### Stored data

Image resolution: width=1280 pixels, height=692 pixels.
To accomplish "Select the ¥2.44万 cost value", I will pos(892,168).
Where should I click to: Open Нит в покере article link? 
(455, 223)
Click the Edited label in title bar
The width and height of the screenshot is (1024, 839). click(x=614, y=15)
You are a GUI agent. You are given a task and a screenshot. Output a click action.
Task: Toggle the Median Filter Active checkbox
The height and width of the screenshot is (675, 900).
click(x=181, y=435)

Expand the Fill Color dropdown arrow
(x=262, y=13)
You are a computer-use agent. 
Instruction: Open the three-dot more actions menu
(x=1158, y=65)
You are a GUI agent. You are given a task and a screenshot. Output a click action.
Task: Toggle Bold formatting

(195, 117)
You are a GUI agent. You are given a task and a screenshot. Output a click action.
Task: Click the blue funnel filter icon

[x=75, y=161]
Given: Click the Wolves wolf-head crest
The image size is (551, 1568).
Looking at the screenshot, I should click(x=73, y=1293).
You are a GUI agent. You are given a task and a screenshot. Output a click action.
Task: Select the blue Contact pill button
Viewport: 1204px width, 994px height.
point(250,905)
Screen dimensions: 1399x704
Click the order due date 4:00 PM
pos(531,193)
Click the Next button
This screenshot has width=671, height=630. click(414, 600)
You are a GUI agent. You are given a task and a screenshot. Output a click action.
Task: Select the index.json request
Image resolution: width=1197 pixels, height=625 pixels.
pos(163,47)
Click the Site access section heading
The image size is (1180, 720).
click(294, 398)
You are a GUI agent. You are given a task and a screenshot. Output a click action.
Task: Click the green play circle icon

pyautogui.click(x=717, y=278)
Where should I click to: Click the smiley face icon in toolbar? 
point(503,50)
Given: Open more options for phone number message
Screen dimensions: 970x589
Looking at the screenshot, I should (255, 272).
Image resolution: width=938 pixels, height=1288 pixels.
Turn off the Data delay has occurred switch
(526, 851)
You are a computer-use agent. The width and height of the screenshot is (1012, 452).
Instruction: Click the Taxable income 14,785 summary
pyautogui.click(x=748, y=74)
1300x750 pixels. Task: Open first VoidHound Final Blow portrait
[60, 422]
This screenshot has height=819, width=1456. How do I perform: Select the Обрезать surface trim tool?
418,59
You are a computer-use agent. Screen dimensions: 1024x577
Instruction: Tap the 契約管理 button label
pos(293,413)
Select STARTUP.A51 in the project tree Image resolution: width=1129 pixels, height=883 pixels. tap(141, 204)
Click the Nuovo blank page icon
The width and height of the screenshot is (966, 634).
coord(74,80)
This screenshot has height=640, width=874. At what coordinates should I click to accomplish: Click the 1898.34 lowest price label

### TASK ITEM
Your answer should be each line of the data that contains the word "accomplish", copied as it stands.

### TASK SOLUTION
To accomplish "Select the ¥2.44万 cost value", I will pos(892,168).
This screenshot has height=640, width=874. At what coordinates should I click to accomplish: Click the 1898.34 lowest price label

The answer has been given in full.